If you are heading north on Highway 3 toward Lewiston, just before you get to the RimRock Inn you might notice a really, really big pine tree towering above the other ponderosas and Douglas firs off to the left. Its branches are a little short and a little stiff. It’s diameter at breast height is about eight feet. And although at first glance it looks like a world-class old-growth yellow pine has sprouted almost overnight, it’s really not a tree at all.
Don’t worry. You haven’t traveled through a time warp to a Lewis Carroll or Dr. Seuss tale. Nor is this a tree that timber fellers spared.
It’s one of many styles of Stealth Cell towers, which now are frequently disguised as trees, lighthouses, water towers, light poles, and even church steeples to help them blend into their surrounding “habitat.”
The county’s planning commission approved a conditional use permit at the 261-acre site, which is owned by Donald and Barbara Ward, at its February 2019 meeting. The project needed a CUP because it is placed in a Timber/Grazing zone.
Surprising to some, perhaps, the commission did not receive a single dissenting call or letter. In fact, at the February meeting, the commission revealed that the proposed tower received 41 letters of support.
The commission confirmed it’s findings at it’s meeting in the following month, and general contractor, Doug Snyder, began building the stealth tower in April. It went online May 28.

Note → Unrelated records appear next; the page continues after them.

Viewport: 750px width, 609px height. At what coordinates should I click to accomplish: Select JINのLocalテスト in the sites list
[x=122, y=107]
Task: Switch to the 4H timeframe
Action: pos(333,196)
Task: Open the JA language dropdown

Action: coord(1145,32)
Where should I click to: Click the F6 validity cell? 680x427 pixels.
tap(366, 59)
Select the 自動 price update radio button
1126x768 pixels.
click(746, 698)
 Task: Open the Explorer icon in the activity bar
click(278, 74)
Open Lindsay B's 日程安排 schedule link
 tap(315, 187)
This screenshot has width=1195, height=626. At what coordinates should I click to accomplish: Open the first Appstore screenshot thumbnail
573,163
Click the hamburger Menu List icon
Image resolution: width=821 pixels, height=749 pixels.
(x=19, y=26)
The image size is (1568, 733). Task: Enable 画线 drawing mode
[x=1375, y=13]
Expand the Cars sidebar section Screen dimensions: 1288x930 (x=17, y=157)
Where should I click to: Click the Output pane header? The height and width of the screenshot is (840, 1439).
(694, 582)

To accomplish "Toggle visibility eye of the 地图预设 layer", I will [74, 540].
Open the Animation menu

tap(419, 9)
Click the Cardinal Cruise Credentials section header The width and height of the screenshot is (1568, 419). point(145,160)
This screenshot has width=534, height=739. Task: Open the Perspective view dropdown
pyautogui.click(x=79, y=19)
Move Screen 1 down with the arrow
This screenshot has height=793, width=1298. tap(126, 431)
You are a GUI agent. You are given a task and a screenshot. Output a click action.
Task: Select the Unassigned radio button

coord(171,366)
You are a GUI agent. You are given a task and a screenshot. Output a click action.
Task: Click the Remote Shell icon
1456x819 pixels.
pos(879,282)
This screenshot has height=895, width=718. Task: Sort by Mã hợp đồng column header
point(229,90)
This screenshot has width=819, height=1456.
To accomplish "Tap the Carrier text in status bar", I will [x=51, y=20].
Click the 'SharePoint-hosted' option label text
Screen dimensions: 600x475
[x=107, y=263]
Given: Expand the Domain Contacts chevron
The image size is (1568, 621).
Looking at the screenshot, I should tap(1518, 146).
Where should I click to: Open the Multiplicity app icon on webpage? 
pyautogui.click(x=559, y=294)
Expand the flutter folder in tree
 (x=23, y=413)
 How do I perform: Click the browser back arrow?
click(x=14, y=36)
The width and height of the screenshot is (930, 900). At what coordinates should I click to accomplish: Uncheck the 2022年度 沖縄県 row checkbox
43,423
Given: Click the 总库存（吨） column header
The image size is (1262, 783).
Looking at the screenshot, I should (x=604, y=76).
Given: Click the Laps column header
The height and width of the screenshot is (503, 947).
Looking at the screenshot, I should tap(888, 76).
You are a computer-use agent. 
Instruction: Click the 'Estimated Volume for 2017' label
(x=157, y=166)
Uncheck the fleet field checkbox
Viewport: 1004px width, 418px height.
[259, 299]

Built by Sky-Comm, Inc, of Vancouver, Washington for U.S. Cellular, the 180-foot tower transmits 4G data streams and voice LTE, or VoLTE, signals. It relays those signals it collects to Tollgate via a microwave antenna that looks like a strange, giant, metallic pine cone growing out of its west side.
The tower will provide cell coverage for much of the North End of Wallowa County, including Troy and Flora through US Cellular service or, for many (but not all, including Verizon) other carriers, extended service.